_Task to carry out_
Where the material below has a line containing "Image resolution: width=1596, height=2316.", start repeating exactly, and keep going through the line containing "SHOP THE INSTAGRAM", with no other lines.

_Data for processing_

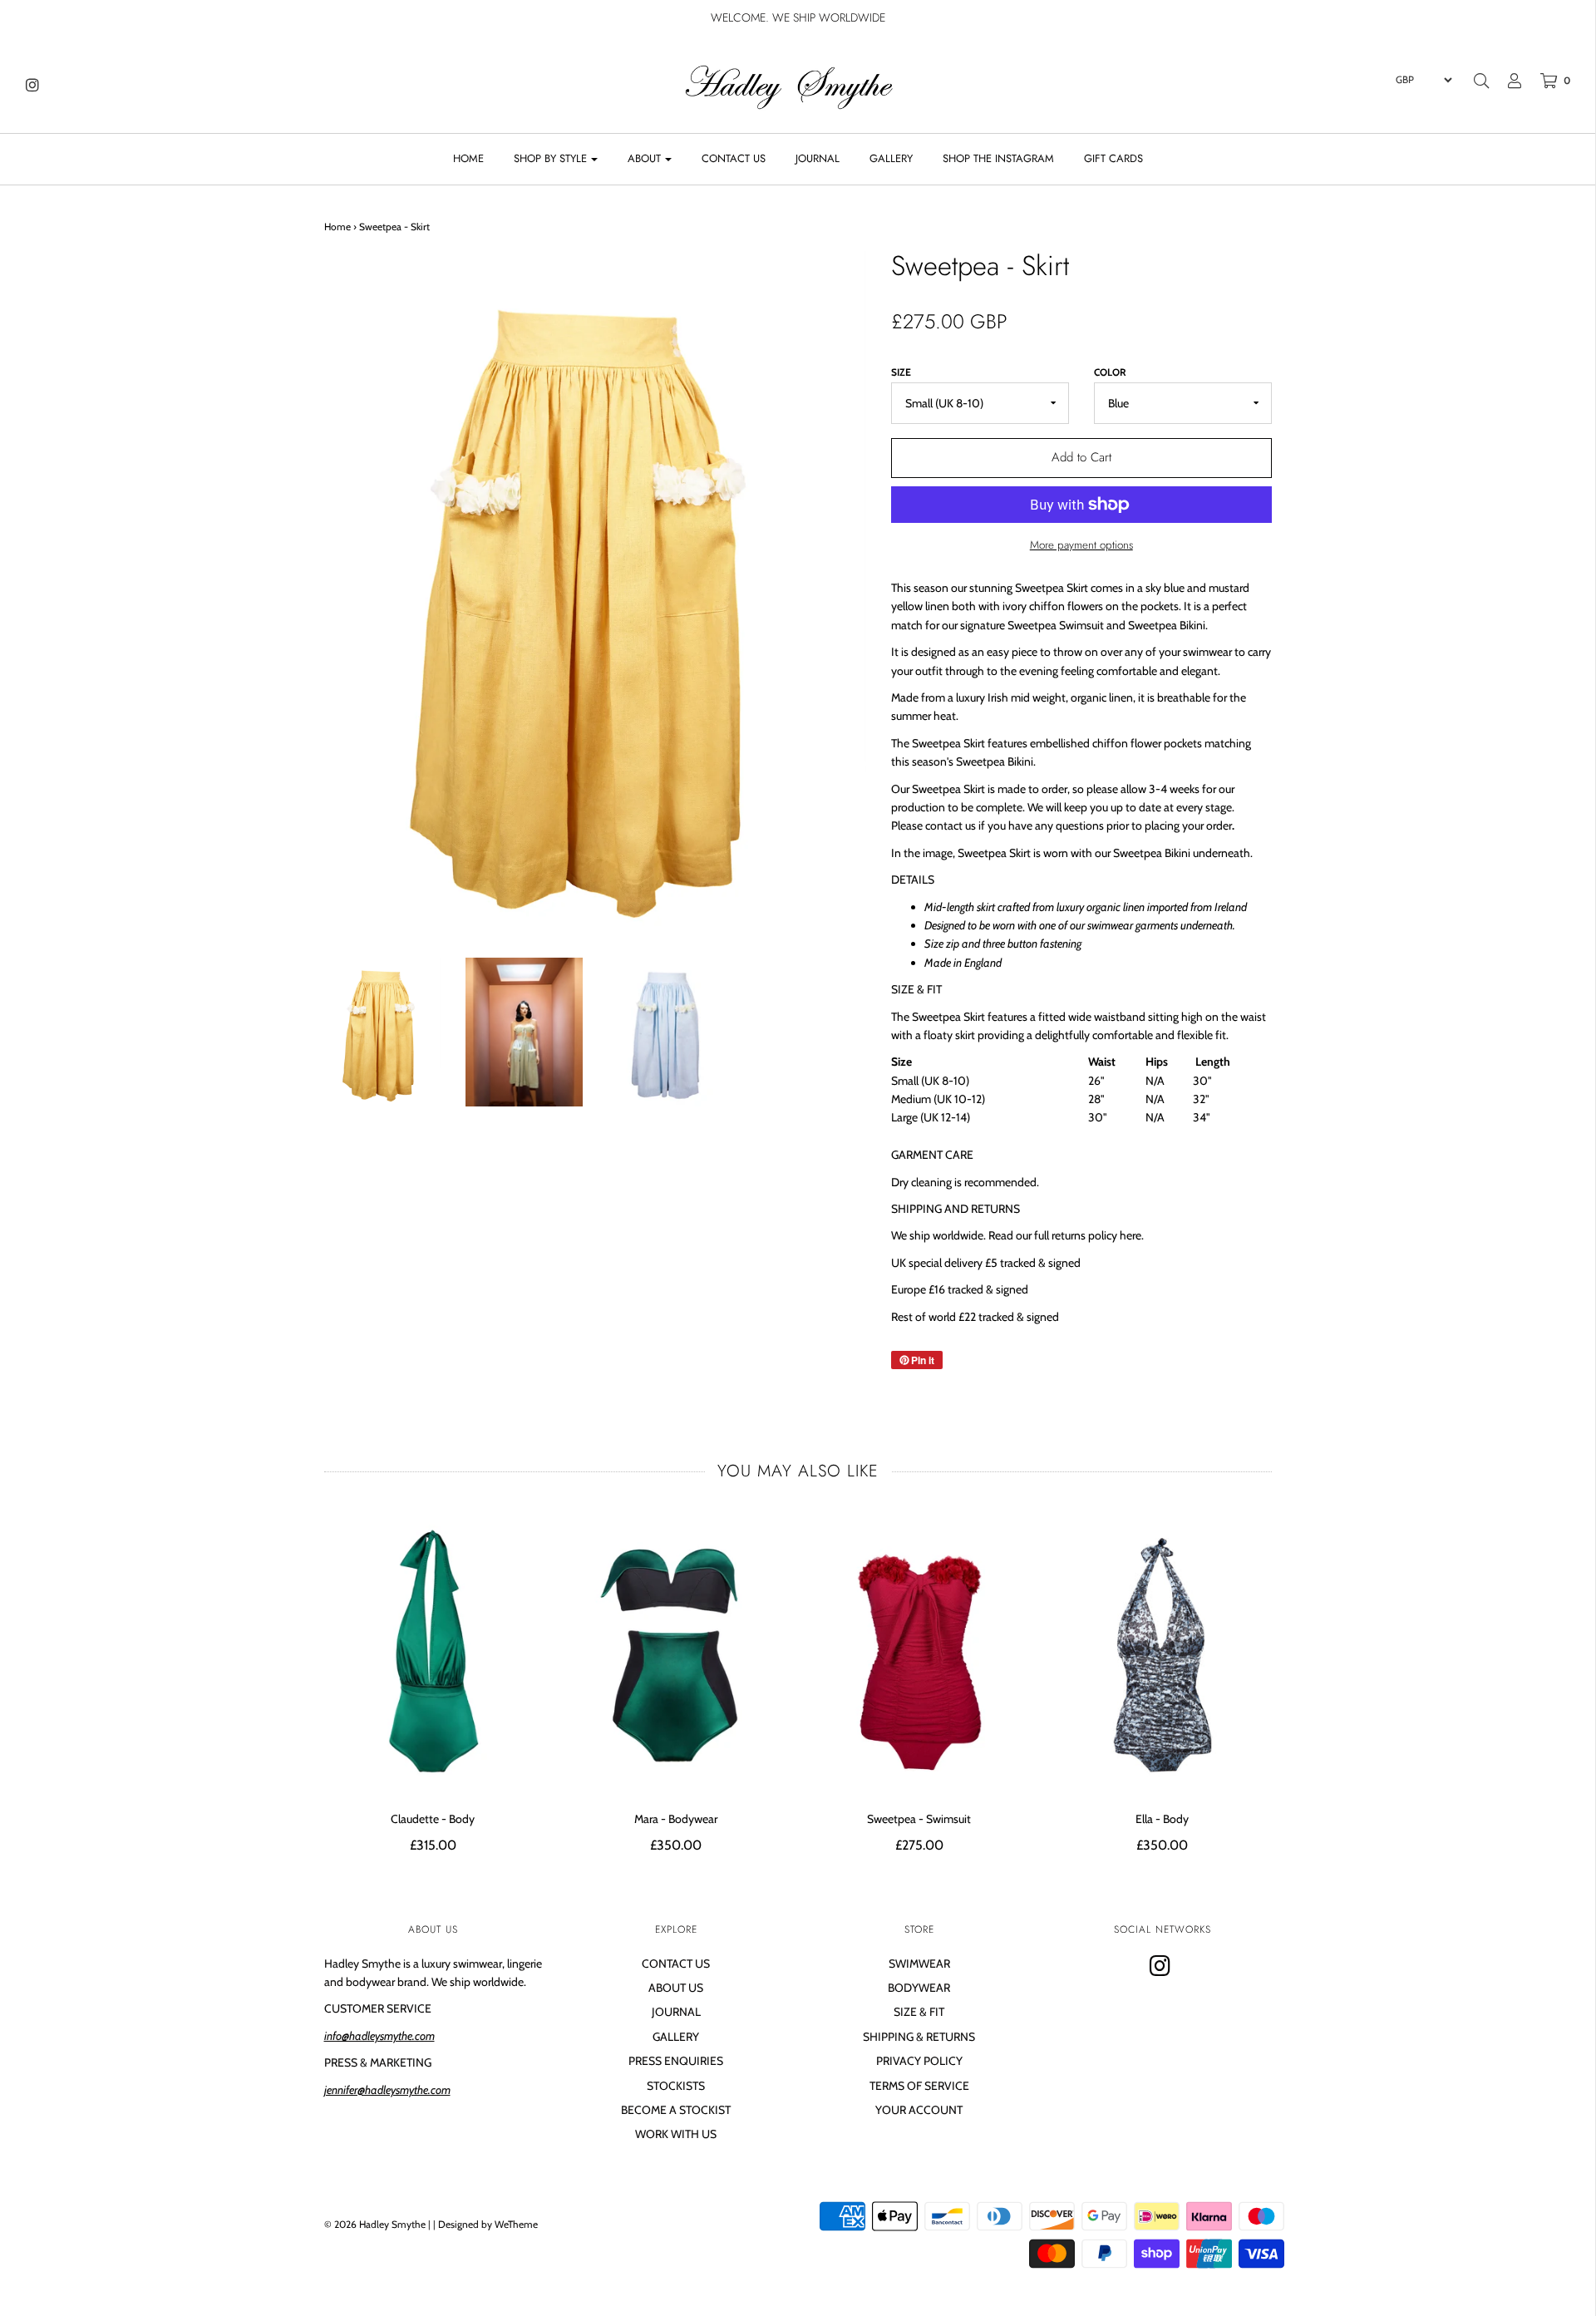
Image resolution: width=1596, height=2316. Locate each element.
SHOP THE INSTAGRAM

==

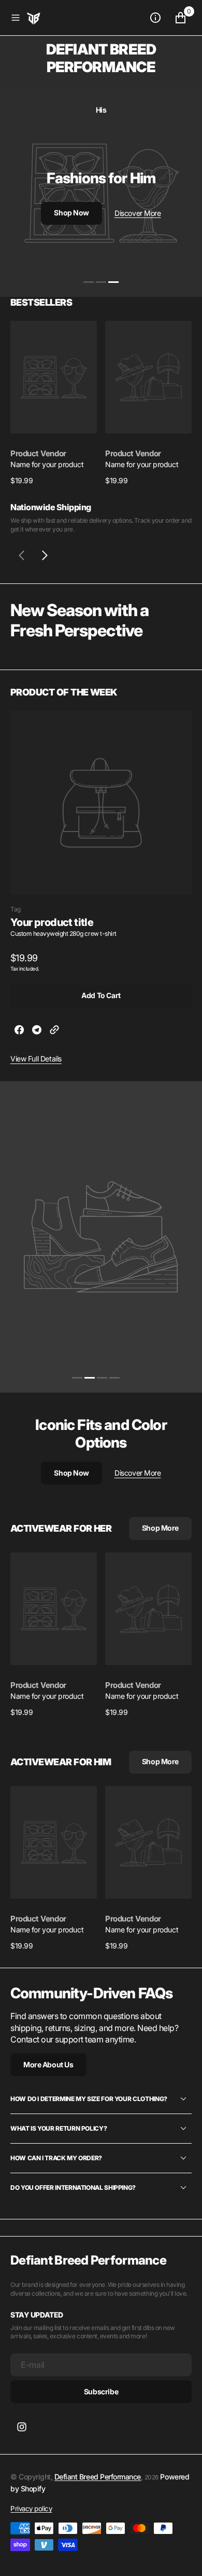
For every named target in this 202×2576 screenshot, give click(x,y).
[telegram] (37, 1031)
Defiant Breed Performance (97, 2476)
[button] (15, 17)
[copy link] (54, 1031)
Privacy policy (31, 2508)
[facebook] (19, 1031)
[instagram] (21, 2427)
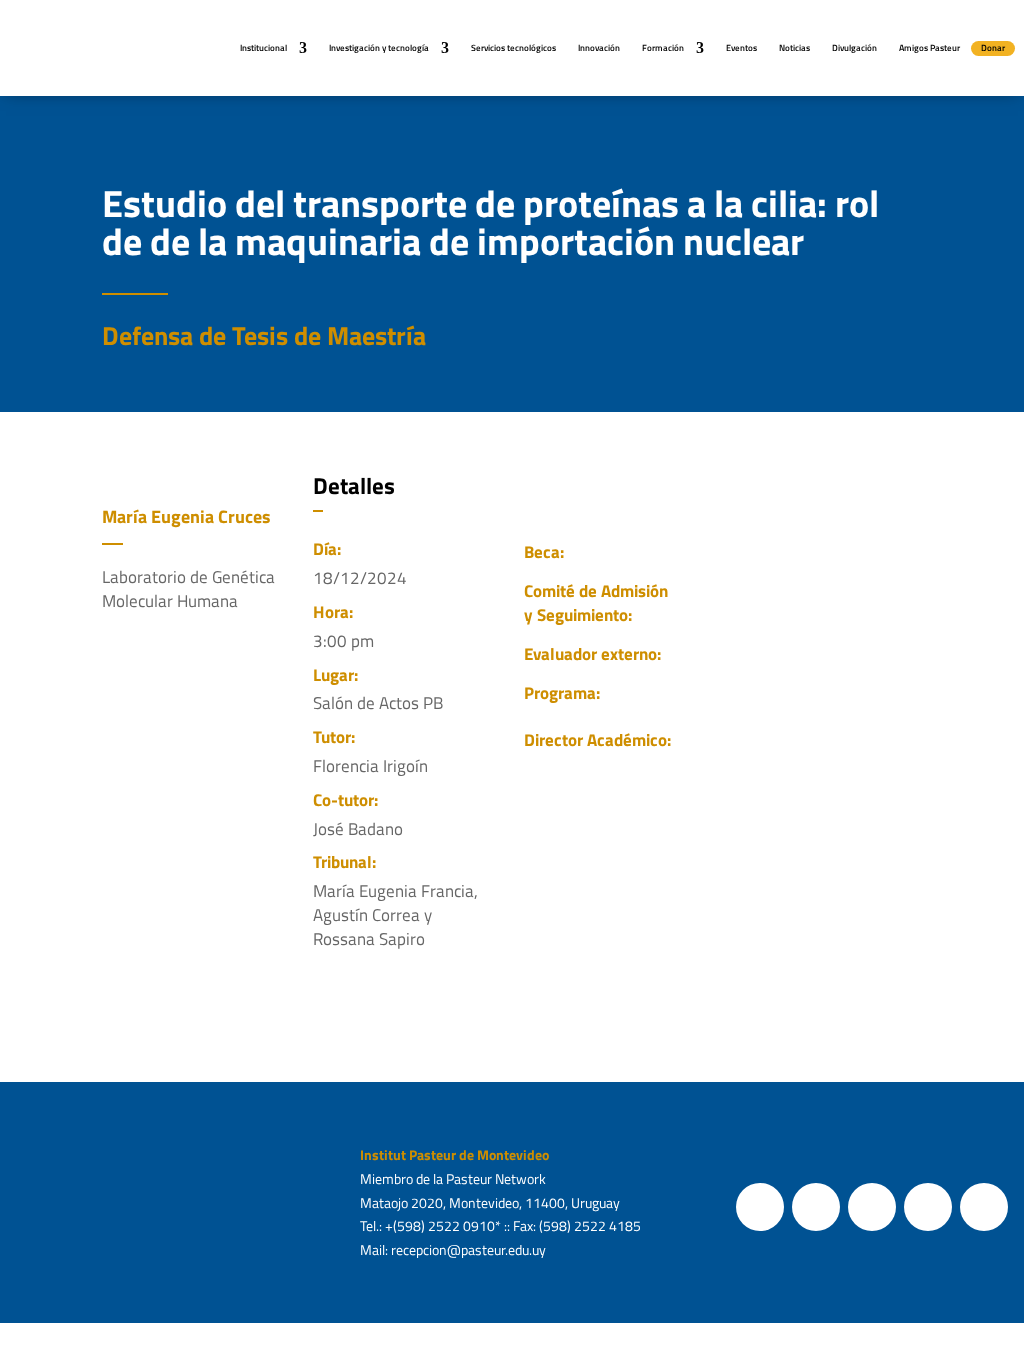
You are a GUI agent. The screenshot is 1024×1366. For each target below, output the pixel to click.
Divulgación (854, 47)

_Solution_
Image resolution: width=1596, height=2316. Locate each element.
SHOP THE INSTAGRAM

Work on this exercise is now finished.